そうなれば彼が利き手を失うことはなかったかもしれなかったのだ。そう考えて申し訳なさそうにしているエルフレッドにエドガーは穏やかに微笑んで「若いな」と呟いた。
「若い、ですか?」
「ああ、若い。別に悪い意味じゃねぇぞ?一つが全てで諦めがつかないってのはエネルギーに満ち溢れてるってこった。それは成功するには必要なもんだからな?精神の成熟云々とは別の話だ」
魔力で操作しているだろう義手を器用に動かした後、彼は腕を枕にするようにして寝っ転がると「いってぇ‼義手固えの忘れてた‼」と笑った後にーー。
「それが落ち着いた頃だったから俺は諦めがついて、こうして生きてるんだけどな?もし、後十年若けりゃあ絶望して死んでたかもな」
黄昏れるようにしながら言うのだった。
「......エドガーさん」
返す言葉が見つからないと表情を暗くするエルフレッドに「だから、お前が気にする事じゃねぇよ。俺は誇りを持って任務に臨んで失敗した。イレギュラーはあったが、今の状況を受け入れる心構えはあったってだけだ」と微笑み掛ける。
「人生ってのは長え。その長え人生をSWDで駆け抜けたかったって気持ちに嘘はねぇ。いや、未だにそこに向かえる可能性を夢見てる。だけどな?色々な理由をつけてどうにか自身を納得させられるくらいには歳を重ねてた。別の道を探す余裕もあった。それが若くないってことだ」
欠伸を一つ。換気の為に開けられた窓から青空を眺めて彼は、やっぱ夏は青空に限る、と独りごちる。
「今までで一番大切にしてた物は無くなった。とはいえ、それが全てって訳じゃねぇ。SWDはミレイユに任せられるしな。保険と世界政府の労災でガッポガッポ。義手は大変だが日常生活は送れそうだ。時間は沢山あるし、次をゆっくり探せばいい。早目の引退ってだけだ。法衣とはいえ貴族だし?当主という名目でジャノバのおっさんみたいに自由を謳歌すんのも楽しそうだ」
考えつく限りの言い訳を並べて見せたエドガーにエルフレッドはやはり何も言えないと表情を曇らせる。彼が"若い"と表現した考え方は非常に的確にエルフレッドの心情を表していた。今、この瞬間に自身が積み上げてきた一番が失われたら、自分は立ち直ることは出来るのだろうかと、そう考えてしまうからである。
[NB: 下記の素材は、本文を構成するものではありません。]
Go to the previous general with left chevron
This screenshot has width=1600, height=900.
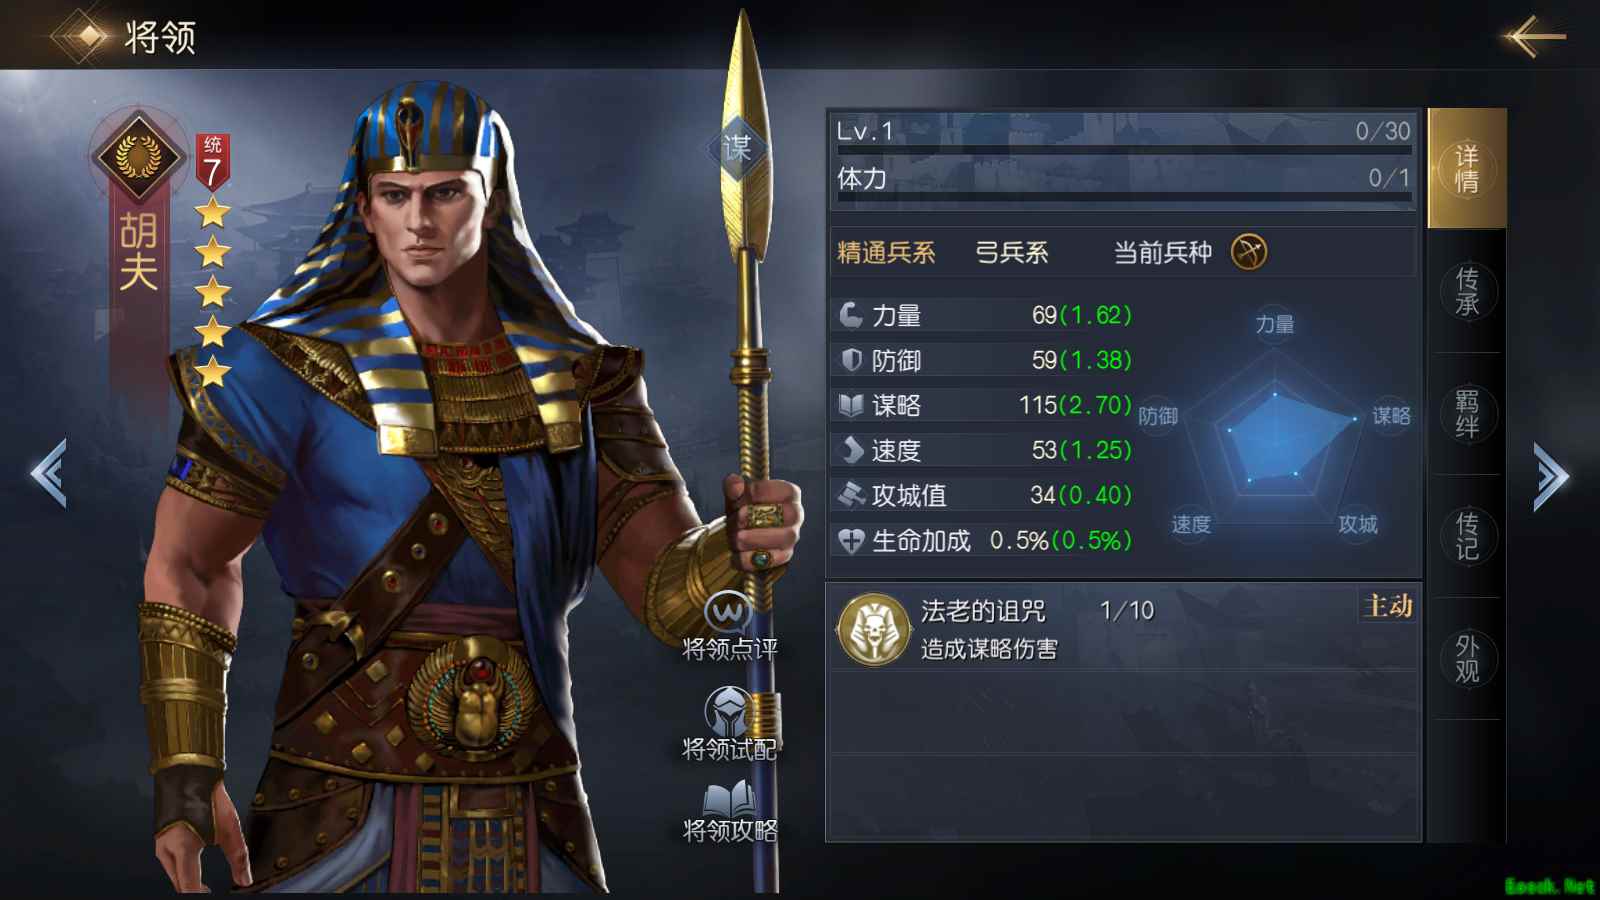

さりとて、エルフレッドは自身が変わっているという認識があってのそれだが、どうなったところで死を選ぶことはないとも思っていた。その程度には自身の世界は狭くない。今、所属している場所、仕事、立場、環境、国ーーそれが僅かな一歩で変わることくらいは理解しているからである。
思考も相成って表情を曇らせたままの彼に「だから気にすんなって‼お前は妙に頭が良いからそうなるんだよ‼大体な、俺達、男の世界ってのはシンプルじゃねぇか!夢破れたって、まだ残ってるもんがあるだろ!俺達を幸せにしてくれる物はシンプルに三つ!金に夢にーー」
ブーブーと携帯端末のバイブレーションが鳴り響く。エドガーは枕元に置いてあったそれを取ると、ナイスタイミングと言わんばかりの表情を浮かべて通話ボタンを押した。
「もしもし、どうした?んあ?足りない物、今の所は大丈夫だぞ?......うん?料理差し入れてくれんのか!最高じゃん!いや、最近の病院食は悪くねぇけど、やっぱ大盛りでも量足りないからさ!マジ助かる!ーーそそ!肉!やっぱ、あーちゃんが作ってくれる肉料理は最高だからなぁ」
ポカーンと口を開けているエルフレッドの前でエドガーは意気揚々とあーちゃんなる人物との通話を続けている。途中途中でーー。
「やっぱ、あーちゃん最高だわ!......貴族様だからからかってるって?んな訳ねぇじゃん‼俺、元孤児‼一緒一緒‼貴族ったって法衣だし‼」
やらーー。
「何時になったら俺の気持ちに答えてくれっかなぁ......ギャハハ!誰にでもそう言ってると思われてんの、俺!そういうキャラじゃないし‼」
ーーとまあ、非常に楽しげに話している姿を見ていると何だか重く考えていた自分が阿呆らしく思えてきたエルフレッドだった。
「んじゃ、後で来んの楽しみにしてるわ!見舞いに友達来てるからさ‼......はっ?違う違う‼女の子じゃない‼SWDのモテなさぶりを舐めちゃいかんぞ‼ほら、あーちゃんも知ってる英雄様よ‼あのゴリマッチョの‼てか、あーちゃん嫉妬してくれるなんて可愛いとこあるよなぁーーあっ切られた」
イケメンな面をニマニマと台無しにしながら携帯端末を眺めていたエドガーは呆然としているエルフレッドに、ドヤァと言わんばかりの表情を見せながら言うのだった。